В следующие полчаса перед взором миссис Харрис поочередно предстали десять манекенщиц, продемонстрировавших сто двадцать образцов высочайшего искусства модельеров, какие только можно найти в самом упадочном из цивилизованных городов мира. Шелк и атлас, кружева и шерсть, джерси и хлопок, парча и бархат, твил и саржа, сукно и поплин, газ и твид, вуалевый тюль, органза и муслин окутывали их; здесь были платья длинные и короткие, костюмы, пелерины, плащи, платья-коктейль, вечерние, для театра и для приема, для вечеринок и деловых встреч; они были украшены мехами и бисером, крупными бусами и блестками; цвета были необычайно яркими и сочетались в смелых комбинациях; рукава – длинные, короткие, средние, вовсе никакие; вырезы, вытачки, разрезы, сборки… Линия воротника варьировалась от тугого «ошейника» до глубокого декольте; длина подола подчинялась лишь безудержной фантазии модельера; талия могла быть высокой или низкой, а грудь то подчеркивалась, а то маскировалась, словно ее тут не было вовсе. Но все же основной темой коллекции была высокая талия и спрятанные бедра. Просматривался намек на выход в будущем на арену широких и свободных платьев трапециевидного кроя. Боа, палантины и накидки были отделаны мехом или целиком из него состояли: тут было все – от персидского каракуля, норки и нутрии до русских куниц и соболей…
Однако скоро миссис Харрис начала привыкать к этому поразительному зрелищу демонстрации богатства и мастерства и даже начала узнавать манекенщиц, выходивших и поворачивавшихся перед публикой.
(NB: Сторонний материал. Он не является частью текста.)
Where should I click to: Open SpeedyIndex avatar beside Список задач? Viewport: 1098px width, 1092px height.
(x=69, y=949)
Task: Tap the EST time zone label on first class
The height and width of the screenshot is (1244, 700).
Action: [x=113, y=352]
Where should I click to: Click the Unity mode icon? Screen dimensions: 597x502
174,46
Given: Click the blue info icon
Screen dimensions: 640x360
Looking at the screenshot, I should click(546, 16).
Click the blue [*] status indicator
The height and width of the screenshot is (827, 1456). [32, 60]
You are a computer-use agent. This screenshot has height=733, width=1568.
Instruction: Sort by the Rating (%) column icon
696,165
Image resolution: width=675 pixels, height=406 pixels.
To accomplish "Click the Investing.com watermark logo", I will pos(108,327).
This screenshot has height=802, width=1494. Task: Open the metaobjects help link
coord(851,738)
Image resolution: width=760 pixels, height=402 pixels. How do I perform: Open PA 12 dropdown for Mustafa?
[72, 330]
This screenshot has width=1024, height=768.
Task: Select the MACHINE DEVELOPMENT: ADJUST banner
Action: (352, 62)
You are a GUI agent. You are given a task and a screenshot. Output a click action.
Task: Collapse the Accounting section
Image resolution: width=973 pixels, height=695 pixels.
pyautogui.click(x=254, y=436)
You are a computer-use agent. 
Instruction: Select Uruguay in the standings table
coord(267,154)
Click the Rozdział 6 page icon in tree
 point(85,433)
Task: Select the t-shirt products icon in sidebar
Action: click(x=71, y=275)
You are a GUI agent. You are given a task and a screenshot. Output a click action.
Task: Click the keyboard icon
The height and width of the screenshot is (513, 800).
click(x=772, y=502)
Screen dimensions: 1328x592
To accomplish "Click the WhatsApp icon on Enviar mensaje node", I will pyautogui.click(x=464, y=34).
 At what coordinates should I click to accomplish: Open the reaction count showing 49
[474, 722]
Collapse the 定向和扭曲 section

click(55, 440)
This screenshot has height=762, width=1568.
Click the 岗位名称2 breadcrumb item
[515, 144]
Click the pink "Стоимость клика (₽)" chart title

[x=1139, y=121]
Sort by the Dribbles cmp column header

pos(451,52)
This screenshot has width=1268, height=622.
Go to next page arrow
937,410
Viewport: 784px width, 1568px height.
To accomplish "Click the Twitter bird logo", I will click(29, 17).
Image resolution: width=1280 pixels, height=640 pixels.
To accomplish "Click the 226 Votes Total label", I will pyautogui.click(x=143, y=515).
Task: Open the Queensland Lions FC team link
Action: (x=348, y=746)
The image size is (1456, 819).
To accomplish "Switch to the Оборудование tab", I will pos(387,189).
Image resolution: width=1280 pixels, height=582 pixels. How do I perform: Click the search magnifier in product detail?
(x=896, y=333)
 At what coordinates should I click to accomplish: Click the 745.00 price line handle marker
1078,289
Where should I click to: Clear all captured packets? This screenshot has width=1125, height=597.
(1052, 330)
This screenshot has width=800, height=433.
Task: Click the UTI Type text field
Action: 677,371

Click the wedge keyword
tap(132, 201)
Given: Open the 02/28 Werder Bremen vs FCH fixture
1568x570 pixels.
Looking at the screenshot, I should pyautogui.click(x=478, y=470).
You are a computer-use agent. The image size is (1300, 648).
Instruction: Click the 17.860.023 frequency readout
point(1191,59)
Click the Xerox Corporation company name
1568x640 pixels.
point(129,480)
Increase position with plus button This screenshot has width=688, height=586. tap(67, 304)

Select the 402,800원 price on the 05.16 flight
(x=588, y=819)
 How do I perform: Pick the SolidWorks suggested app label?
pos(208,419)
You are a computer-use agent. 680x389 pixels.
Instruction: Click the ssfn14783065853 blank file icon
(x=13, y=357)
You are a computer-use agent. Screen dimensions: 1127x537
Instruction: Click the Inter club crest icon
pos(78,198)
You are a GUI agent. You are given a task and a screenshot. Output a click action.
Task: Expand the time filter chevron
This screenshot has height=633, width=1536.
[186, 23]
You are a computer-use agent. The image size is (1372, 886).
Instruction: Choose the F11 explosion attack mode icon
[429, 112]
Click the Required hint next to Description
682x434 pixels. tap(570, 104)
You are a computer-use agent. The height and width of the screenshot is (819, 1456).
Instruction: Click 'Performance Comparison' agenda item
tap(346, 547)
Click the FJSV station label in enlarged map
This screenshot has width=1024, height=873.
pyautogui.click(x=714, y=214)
Была, например, девушка, которая не шла, а изящно кралась, точно кошечка, выпятив при этом животик на добрых шесть дюймов, и малышка с зовущими глазами и томным ротиком; была манекенщица, которая, казалось, имеет самый обыкновенный вид – пока вы не замечали ее уверенное спокойствие, придававшее ей необыкновенную элегантность; и была девушка, пухленькая ровно настолько, чтобы полные клиентки поняли идею предназначенных для них моделей. Была девица со вздернутым носиком и великолепным пренебрежением в уголках губ, и ее противоположность – рыжая кокетка с намеком на распущенность – казалось, она заигрывает со всеми собравшимися в салоне.
И конечно, была первая и единственная, Наташа, звезда салона. Здесь было принято аплодировать особенно удачным моделям платьев, и шершавые от щеток и метел руки миссис Харрис первыми начинали приветствовать каждое появление Наташи – ибо с каждым выходом она выглядела все прекраснее. А один раз, когда Наташа в очередной раз вышла в салон, миссис Харрис приметила высокого, бледного молодого блондина с приметным шрамом на лице. Он стоял за дверями, жадно глядя на Наташу, – и миссис Харрис сказала себе: «Э, да он же ее любит, а!..»
Миссис Харрис и сама влюбилась – в Наташу, в мадам Кольбер, но всего больше – в свою жизнь, какой она вдруг стала. Ее карточка уже покрылась неразборчиво нацарапанными карандашом номерами моделей и беспорядочными пометками – которые она и сама никогда не сумела бы расшифровать. Да как же выбрать?..
И тут Наташа выплыла в салон в вечернем платье номер восемьдесят девять – «Искушение». Миссис Харрис лишь мельком успела заметить восхищенное лицо молодого человека у дверей, прежде чем он повернулся и вышел, словно приходил именно за этим, – и тут же забыла обо всем. Она была оглушена, поражена, потрясена, зачарована непередаваемой красотой этого чуда. Это было ОНО! Да, после «Искушения» появлялись и другие удивительные творения Дома Диор – все вечерние платья; наконец, показали свадебное платье, традиционно завершающее демонстрацию коллекции… но миссис Харрис их не видела. Она выбрала. Ее сердце колотилось от лихорадочного возбуждения. Желание огнем горело в ее крови.
«Искушение» было длинным, до пола, платьем черного бархата, от пояса до верха расшитым изумительно красивым узором из черных гагатовых бус, придававшим платью одновременно и вес, и полет. Верх платья был облаком пены из кремового, нежно-розового шифона, тюля и кружева; и из пены этой поднимались, точно еще одно украшение слоновой кости, точеные плечи и шея, и головка с мечтательными черными глазами в обрамлении темных кудрей.
Нечасто получало платье столь подходящее имя. Та, на ком оно было надето, походила на Венеру, встающую из жемчужной пены морской, – и в то же время вызывала в памяти соблазнительный образ женщины, поднимающейся утром из волнующе сбитой постели. Да, никогда еще женщина не была помещена в столь обольстительную оправу.
Салон взорвался рукоплесканиями. Миссис Харрис хлопала так громко, что казалось, она стучит по полу палкой от щетки.